:: 摘录

计算机工程与应用 ›› 2022, Vol. 58 ›› Issue (7): 220-228.DOI: 10.3778/j.issn.1002-8331.2106-0334

• 图形图像处理 • 上一篇    下一篇

融合MobileNetv2和注意力机制的轻量级人像分割算法

王欣,王美丽,边党伟   

  1. 1.西北农林科技大学 信息工程学院,陕西 咸阳 712100
    2.农业农村部农业物联网重点实验室,陕西 咸阳 712100
    3.陕西省农业信息与智能服务重点实验室,陕西 咸阳 712100
    4.西北机电工程研究所,陕西 咸阳 712100
  • 出版日期:2022-04-01 发布日期:2022-04-01

Algorithm for Portrait Segmentation Combined with MobileNetv2 and Attention Mechanism

WANG Xin, WANG Meili, BIAN Dangwei   

  1. 1.College of Information Engineering, Northwest A&F University, Xianyang, Shannxi 712100, China
    2.Key Laboratory of Agricultural Internet of Things, Ministry of Agriculture and Rural Affairs, Xianyang, Shannxi 712100, China
    3.Shaanxi Key Laboratory of Agricultural Information Perception and Intelligent Service, Xianyang, Shannxi 712100, China
    4.Northwest Institute of Mechanical & Electrical Engineering, Xianyang, Shannxi 712100, China
  • Online:2022-04-01 Published:2022-04-01

摘要: 针对人像分割精度不高、效率不佳的问题,提出一种融合MobileNetv2和注意力机制的轻量级人像分割算法,以实现对人像半身图进行分割。在编码器-解码器的U型网络结构的基础上,通过将MobileNetv2作为骨干网络,精简上采样过程,有效地减少了网络的参数量,有助于网络的迁移和训练。融合注意力机制的网络结构可更有效地学习人像特征,同时引进混合损失函数,有利于人像边缘像素点分类。该网络结构可选用人像半身图作为输入,并输出对应的图像掩膜。在Human_Matting和EG1800公开数据集上进行了实验,结果表明该算法精度分别达98.3%(Matting)、97.8%(EG1800),相较于PortraitNet预测96.3%(Matting)、95.8%(EG1800)的准确度和DeepLabv3+网络的96.8%(Matting)、96.4%(EG1800)准确度有明显提升,可以清晰地将目标人物和背景分离开。算法IOU指标可达98.6%(Matting)、98.2%(EG1800),在实验平台上分割测试集每张图片平均时间约0.015?s,可应用于轻量化场景中,为场景人像分割提供新的理论基础和研究思路。

::::

任务要求:
(1) 请修改摘录中以"摘要: 针对人像分割精度不高"开头、以"提供新的理论基础和研究思路。"结尾的这一段，把其中的"骨干网络"换成"主干网络"后写出。
(2) 列出摘录中用中文给出的全部作者单位名称，不含地址和邮编。
后面的材料与上面的摘录相互独立。

:: 数据集

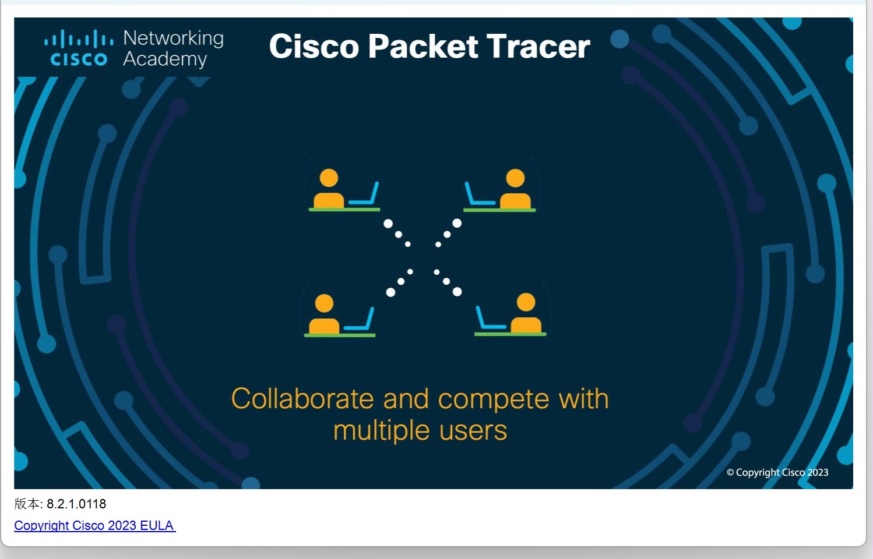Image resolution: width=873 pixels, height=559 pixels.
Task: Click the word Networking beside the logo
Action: click(x=174, y=38)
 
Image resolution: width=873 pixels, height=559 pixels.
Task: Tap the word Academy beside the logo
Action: click(x=165, y=59)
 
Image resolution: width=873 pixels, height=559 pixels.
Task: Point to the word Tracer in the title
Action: click(x=538, y=47)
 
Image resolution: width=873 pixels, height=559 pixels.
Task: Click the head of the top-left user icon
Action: click(x=329, y=178)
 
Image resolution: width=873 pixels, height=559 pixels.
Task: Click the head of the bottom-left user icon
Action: click(x=324, y=303)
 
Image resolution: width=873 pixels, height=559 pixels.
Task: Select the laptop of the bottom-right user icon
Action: click(x=490, y=320)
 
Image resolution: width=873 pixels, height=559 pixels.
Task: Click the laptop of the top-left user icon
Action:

::::

任务解答:
(1)
摘要: 针对人像分割精度不高、效率不佳的问题,提出一种融合MobileNetv2和注意力机制的轻量级人像分割算法,以实现对人像半身图进行分割。在编码器-解码器的U型网络结构的基础上,通过将MobileNetv2作为主干网络,精简上采样过程,有效地减少了网络的参数量,有助于网络的迁移和训练。融合注意力机制的网络结构可更有效地学习人像特征,同时引进混合损失函数,有利于人像边缘像素点分类。该网络结构可选用人像半身图作为输入,并输出对应的图像掩膜。在Human_Matting和EG1800公开数据集上进行了实验,结果表明该算法精度分别达98.3%(Matting)、97.8%(EG1800),相较于PortraitNet预测96.3%(Matting)、95.8%(EG1800)的准确度和DeepLabv3+网络的96.8%(Matting)、96.4%(EG1800)准确度有明显提升,可以清晰地将目标人物和背景分离开。算法IOU指标可达98.6%(Matting)、98.2%(EG1800),在实验平台上分割测试集每张图片平均时间约0.015?s,可应用于轻量化场景中,为场景人像分割提供新的理论基础和研究思路。

(2)
西北农林科技大学信息工程学院
农业农村部农业物联网重点实验室
陕西省农业信息与智能服务重点实验室
西北机电工程研究所